§ TASK BRIEF: Can you rewrite the gwlearn source code below, starting with "- To enable" and going on through "a distance threshold.", with "keep_models" renamed to "store_models"?

━━━━━ EXCERPT TO READ ━━━━━

Source code for gwlearn.linear_model

from collections.abc import Callable
from pathlib import Path
from typing import Literal

import geopandas as gpd
import numpy as np
import pandas as pd
from libpysal import graph
from sklearn.linear_model import LinearRegression, LogisticRegression

from .base import BaseClassifier, BaseRegressor



[docs]
class GWLogisticRegression(BaseClassifier):
    """Geographically weighted logistic regression

    Fits one :class:`sklearn.linear_model.LogisticRegression` per focal observation
    using spatially varying sample weights.

    Notes
    -----
    - ``y`` must be binary (``{0, 1}`` or boolean).
    - To enable prediction on new data via :meth:`predict`/:meth:`predict_proba`, you
      must set ``keep_models=True`` (store in memory) or ``keep_models=Path(...)``
      (serialize to disk).
    - Only point geometries are supported.

    Parameters
    ----------
    bandwidth : float | int | None
        Bandwidth for defining neighborhoods.

        - If ``fixed=True``, this is a distance threshold.
        - If ``fixed=False``, this is the number of nearest neighbors used to form the
          local neighborhood.

        If ``graph`` is provided, ``bandwidth`` is ignored.
    fixed : bool, optional
        True for distance based bandwidth and False for adaptive (nearest neighbor)
        bandwidth, by default False
    kernel : str | Callable, optional
        Type of kernel function used to weight observations, by default "bisquare"

━━━━━ PROVIDED MATERIAL ━━━━━

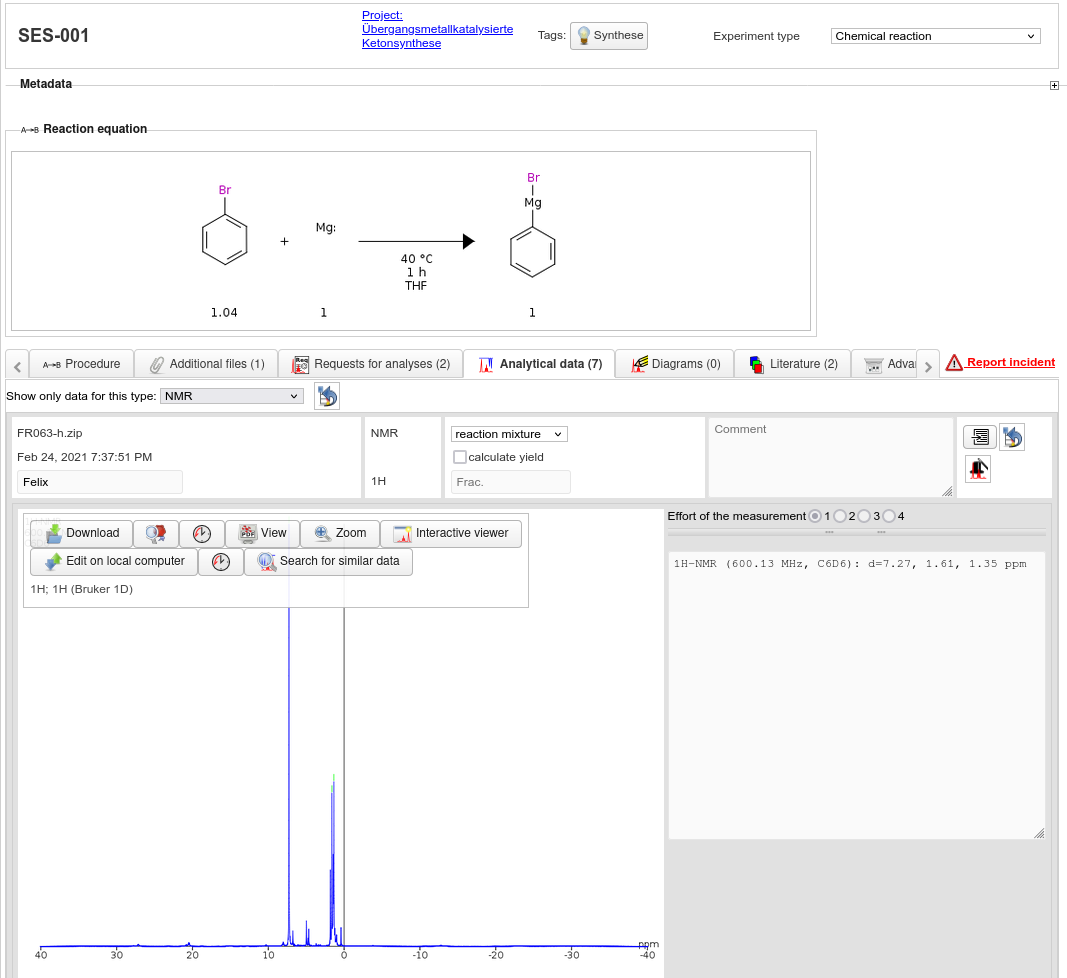Click the clock icon button left of View

tap(202, 534)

━━━━━

§ THE SOLUTION:
- To enable prediction on new data via :meth:`predict`/:meth:`predict_proba`, you
      must set ``store_models=True`` (store in memory) or ``store_models=Path(...)``
      (serialize to disk).
    - Only point geometries are supported.

    Parameters
    ----------
    bandwidth : float | int | None
        Bandwidth for defining neighborhoods.

        - If ``fixed=True``, this is a distance threshold.